Eté apprenant : vient après le confinement cultivé des populations adultes, indissociable des pratiques sportives intensives en appartement. Vise à étancher l’appétit culturel insatiable des enfants et des adolescents. Permet d’occuper les artistes en été et de prévenir la peur du vide chez les plus fragiles d’entre eux. Compulsion technocratique.
Famine : pour faire savoir qu’ils ont faim, les Colombiens accrochent un chiffon rouge à leur porte ou à leur fenêtre.
Femmes : n’ont pas été moins battues durant le confinement.
Hécatombe : sacrifice d’un grand nombre de bœufs chez les Grecs. Destruction par accident ou par décision d’un grand nombre de personnes. S’applique à la surmortalité des personnes âgées du fait du Covid-19. Etait-il fatal ou nécessaire d’en arriver là ? Du travail à venir pour les écrivains et les philosophes.
Jour d’après : nous voilà désormais dans un monde dont nous ne savons à peu près rien. Ça nous fait quoi ?
Mort civile : procédure d’exception mise en place au Pérou et s’appliquant aux personnes ne respectant pas le confinement.
Peuples : rarement aimés par les gouvernants. Ont pourtant fait et continuent de faire leur part du travail. Devront sans doute attendre d’autres printemps pour être payés en retour.
Philippe (Edouard) : Premier ministre français. A fait des progrès notoires.

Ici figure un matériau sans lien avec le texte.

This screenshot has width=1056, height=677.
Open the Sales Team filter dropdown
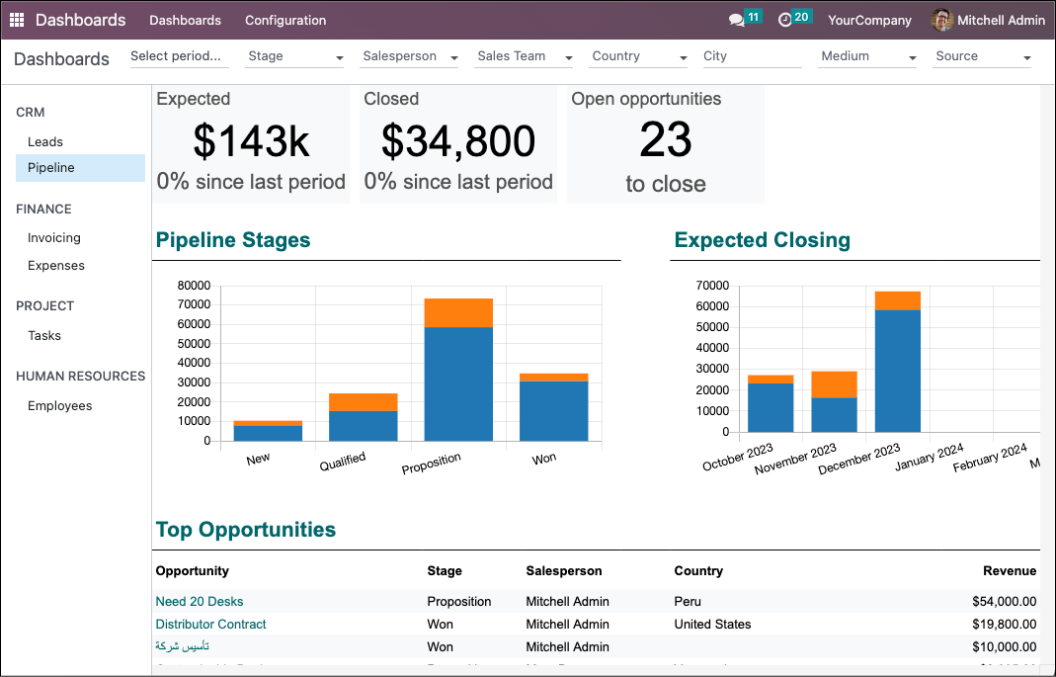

Piccoli (Michel) : ou Le Mépris de Jean-Luc Godard. Remember. 1963, île de Capri, villa Malaparte, Brigitte Bardot, « Et mes fesses, tu les aimes mes fesses ? » Un couple se sépare.
Ploutocratie : entre le 18 mars et le 19 mai, selon une étude présentée par le magazine Forbes (21 mai), la fortune des 600 plus riches américains a augmenté de 15 %, soit de 434 milliards de dollars, celle de Jeff Bezos (Amazon), de 30 %, celle de Mark Zuckerberg (Facebook), de 46 %.
Printemps des bad boys : ou comment nombre de chefs d’Etat mâles, voyous cravatés, tyranneaux apprentis ou confirmés, monstres froids ou hypnotiseurs déchaînés, ont trouvé avec le coronavirus de quoi s’ébrouer dans le marigot nationaliste. En vrac l’américain, le philippin, l’indien, le russe, le chinois, l’israélien, le turc, le hongrois, le brésilien… Y voit-on une seule femme ? Non.
Regard avec masque : lui manque la bouche.
Virus : mini-série sénégalaise de Mustapha Kanté tournée en wolof à partir de situations réelles et à des fins préventives. Diffusée tous les soirs sur ITV et sur Internet.
Vulnérabilité : si l’on devait n’en garder qu’un seul, ce serait ce mot-là. Vulnérables, nous sommes, vulnérable la planète.
9-3 : département de la Petite couronne. Le plus pauvre de tous. Toujours regardé de travers. Jamais assez civique. Trois fois plus verbalisé que n’importe quel autre département de France entre le 17 mars et le 25 avril. Les pauvres ont toujours tort.